Ce qui se passe à la première rencontre
L'audioprothésiste part de votre audiogramme et de l'ordonnance qui l'accompagne. Il les lit avec vous, explique ce que la courbe décrit — quelles fréquences sont touchées, à quel degré, de quel côté — et fait le lien avec ce que vous vivez au quotidien.
Vos situations d'écoute
C'est la partie qui oriente le plus le choix. Vivez-vous seul ou en famille nombreuse ? Travaillez-vous en milieu bruyant ? Participez-vous à des réunions, allez-vous au restaurant, au théâtre ? Utilisez-vous beaucoup le téléphone ? Un appareil adapté à une vie tranquille à la maison n'est pas celui d'une personne qui passe ses journées en groupe.
L'examen du conduit
L'audioprothésiste vérifie l'état du conduit auditif avant toute empreinte. Un bouchon de cérumen, une irritation ou un écoulement se signalent et relèvent de votre médecin — l'appareillage attend que la situation soit réglée.

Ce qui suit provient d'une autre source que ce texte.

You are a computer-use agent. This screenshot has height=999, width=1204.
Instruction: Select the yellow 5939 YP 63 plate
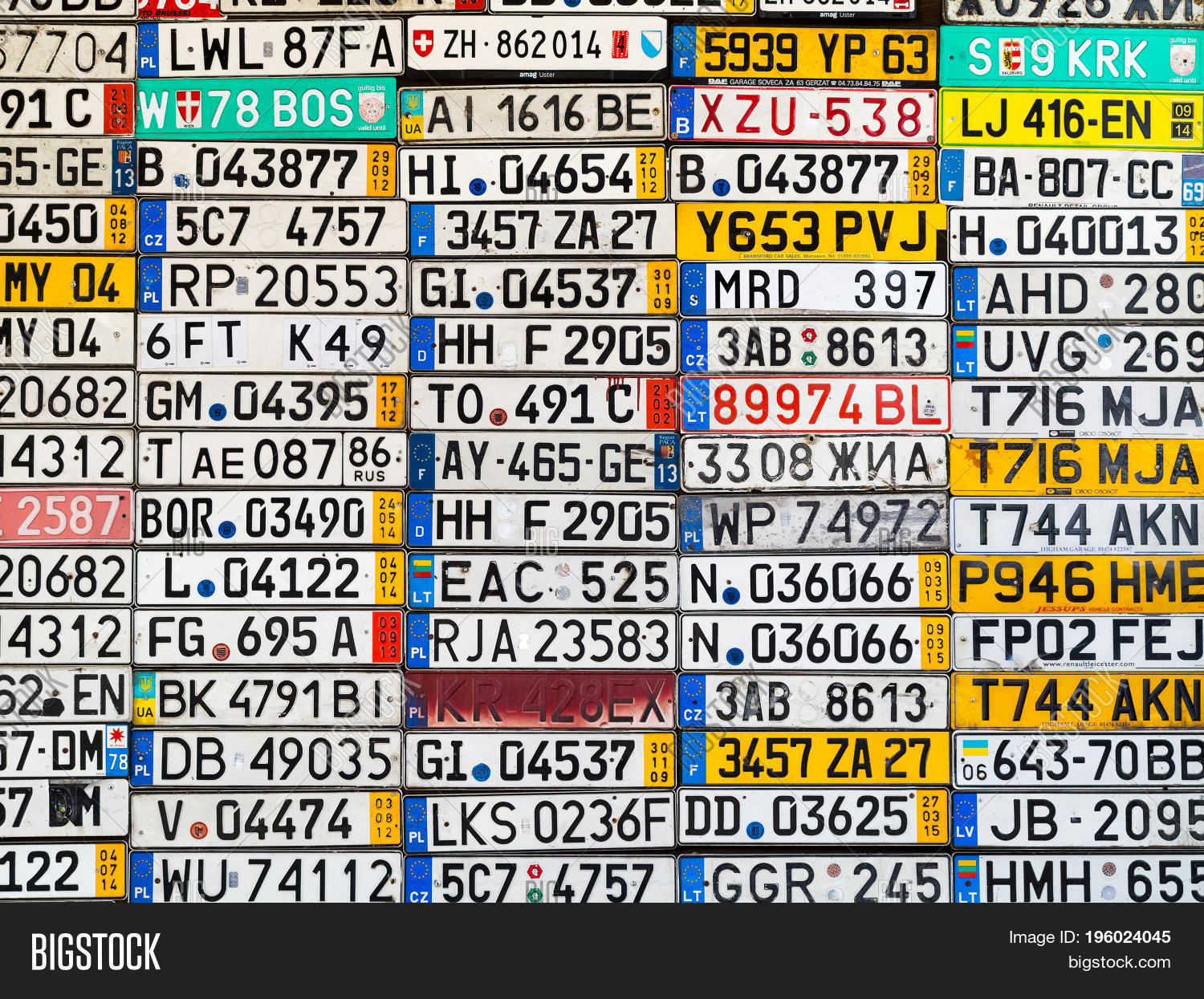(x=805, y=54)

Ce qui relève de l'audiologiste ou du médecin
L'évaluation de l'audition, le diagnostic de la perte, son origine et l'ordonnance viennent d'eux. L'audioprothésiste n'évalue pas votre audition : il appareille à partir de leur travail, et vous y renvoie si un élément nouveau apparaît.
Les délais
Entre le choix de l'appareil, la fabrication de l'embout et la livraison, comptez généralement quelques semaines. Le calendrier vous est donné à la première rencontre.
Ce qui n'est pas promis
Aucun appareil ne restaure une audition normale, et aucun professionnel sérieux ne le laisse entendre. Ce qui est offert, c'est un appareillage adapté et un suivi qui l'ajuste à mesure que vous l'apprivoisez.
Venir accompagné
Un conjoint, un enfant ou un proche qui assiste à la rencontre apporte deux choses : il décrit des situations que la personne appareillée ne perçoit plus elle-même, et il repart avec les conseils de communication qui font une différence réelle à la maison.